Trotzdem sollten Grenzen festgelegt werden. Hilfreich ist laut Messner der Mediennutzungsvertrag.de. Das ist ein kostenloses Tool, das Kindern ein Mitspracherecht einräumt. „Durch ihre Beteiligung steigt auch das Commitment, sich an die Regeln zu halten. Zudem können im Vertrag auch gleich Konsequenzen bei Nichteinhaltung festgelegt werden, was den Diskussionsspielraum reduziert.“
Statt Handy für Kinder: 3 analoge Alternativen
Kinder wollen spielen. Das war schon immer so. „Die großen Vorteile von digitalen Spielen sind, dass man viele Titel jederzeit alleine spielen kann, und noch mehr mit anderen, die via Internet verbunden sind“, sagt Medienpädagoge Herbert Rosenstingl. Wer seinen Nachwuchs vom Bildschirm weglocken möchte, kann auf die Vorbildfunktion setzen.
-
Analoge Spielwelt
Eltern, die beim Basteln und Mensch-ärgere-dich-nicht Spaß haben, sind oft ein stärkerer Magnet als jedes Smartphone. Aber auch die Möglichkeit, beim Playdate Gleichaltrige zu treffen, eröffnet den Kleinen den Weg in eine analoge Spielewelt. Zusätzlich gibt es digitale Games, mit denen man kleine Nerds in die Natur locken kann. Etwa ,Pokémon Go‘. Oder das neuere ,Harry Potter: Wizards Unite‘ mit ähnlichem Spielprinzip. Bei beiden Spielen geht es darum, mit dem Smartphone die Straßen und Parks zu durchwandern, am besten in kleinen Gruppen. Dabei werden virtuelle Gegenstände gesammelt oder – in unproblematischer Darstellung – Gegner ,bekämpft‘.
-
Kinderbetreuung organisieren
Laut einer deutschen Studie spielen 70 Prozent aller Kindergartenkinder mehr als eine halbe Stunde pro Tag am Handy ihrer Eltern. Der „digitale Babysitter“ verschafft den gestressten Erwachsenen eine kurze Auszeit. Diese moderne Methode der „Kinderbetreuung“ stellt laut Sonja Messner kein Problem dar. Solange sie nicht zur Gewohnheit wird. „Problematisch kann es werden, wenn Eltern ihre Kinder als fixen Bestandteil des Alltags vor Medien ,parken‘.“ Wer trotzdem eine Verschnaufpause braucht, organisiert besser im Freundeskreis einen realen Aufpasser. Dieser beschäftigt sich mit dem Kind – und zeigt ihm vielleicht auch, dass man Luftballons nicht nur via App zum Knallen bringen kann.
-
Wunsch nach Aufmerksamkeit bedienen
Warum lieben Erwachsene wie Kinder die sozialen Medien so sehr? Weil sie Grundbedürfnisse befriedigen. „Nach sozialen Beziehungen, Spaß und Entspannung. Um nach Informationen zu suchen oder um durch Selfies Feedback in Form von ,Likes‘ zu bekommen“, sagt Sonja Messner. Lob und Beachtung kann man aber nicht nur durch Postings erzielen. Sportliche oder kreative Wettbewerbe, aber auch simple Komplimente – kurz: die Aufmerksamkeit anderer Menschen im realen Leben – können so manches digitale Like ersetzen. Schließlich kann man „Gefällt mir“ nicht nur klicken. Man kann es auch sagen.

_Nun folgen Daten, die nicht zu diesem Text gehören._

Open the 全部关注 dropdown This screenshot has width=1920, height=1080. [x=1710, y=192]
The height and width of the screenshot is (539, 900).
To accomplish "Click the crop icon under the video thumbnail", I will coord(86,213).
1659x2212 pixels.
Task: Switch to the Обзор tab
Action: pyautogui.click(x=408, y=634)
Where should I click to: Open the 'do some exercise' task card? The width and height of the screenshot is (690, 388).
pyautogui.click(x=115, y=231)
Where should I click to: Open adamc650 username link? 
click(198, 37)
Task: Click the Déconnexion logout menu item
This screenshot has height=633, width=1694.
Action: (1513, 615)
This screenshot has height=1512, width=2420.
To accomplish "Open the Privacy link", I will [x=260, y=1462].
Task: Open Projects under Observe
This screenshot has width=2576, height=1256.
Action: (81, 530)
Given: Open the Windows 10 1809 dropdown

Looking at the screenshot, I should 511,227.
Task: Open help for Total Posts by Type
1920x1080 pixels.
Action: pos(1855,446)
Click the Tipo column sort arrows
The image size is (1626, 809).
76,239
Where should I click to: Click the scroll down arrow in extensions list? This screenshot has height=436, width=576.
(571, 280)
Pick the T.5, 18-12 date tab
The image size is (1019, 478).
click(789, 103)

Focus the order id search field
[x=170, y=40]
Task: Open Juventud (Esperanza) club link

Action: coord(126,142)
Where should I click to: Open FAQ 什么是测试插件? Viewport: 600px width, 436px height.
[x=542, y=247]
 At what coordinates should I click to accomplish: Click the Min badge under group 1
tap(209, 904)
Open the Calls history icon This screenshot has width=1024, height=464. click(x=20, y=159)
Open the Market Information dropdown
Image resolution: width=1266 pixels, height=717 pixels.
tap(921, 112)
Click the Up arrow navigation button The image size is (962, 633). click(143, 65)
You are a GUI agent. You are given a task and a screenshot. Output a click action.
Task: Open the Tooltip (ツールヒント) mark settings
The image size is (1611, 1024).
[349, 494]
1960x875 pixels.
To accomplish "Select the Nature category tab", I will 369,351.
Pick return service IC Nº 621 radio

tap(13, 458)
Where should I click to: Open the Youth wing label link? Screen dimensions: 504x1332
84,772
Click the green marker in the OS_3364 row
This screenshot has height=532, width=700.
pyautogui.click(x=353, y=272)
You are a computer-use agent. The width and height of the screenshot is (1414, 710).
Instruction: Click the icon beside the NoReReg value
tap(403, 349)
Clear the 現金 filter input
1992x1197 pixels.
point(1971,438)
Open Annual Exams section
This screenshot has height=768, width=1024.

Sonja Messner, MA. Erziehungswissenschaftlerin, saferinternet.at-Trainerin und Dozentin an der Uni Salzburg. Bei akzente Salzburg leitet sie den Bereich „Medien & Gesellschaft“.
Herbert Rosenstingl, MA. Ausgebildeter Freizeit- und Medienpädagoge sowie Projektleiter bei BuPP, der vom Familienministerium eingerichteten Bundesstelle für Positivprädikatisierung von Computer- und Konsolenspielen.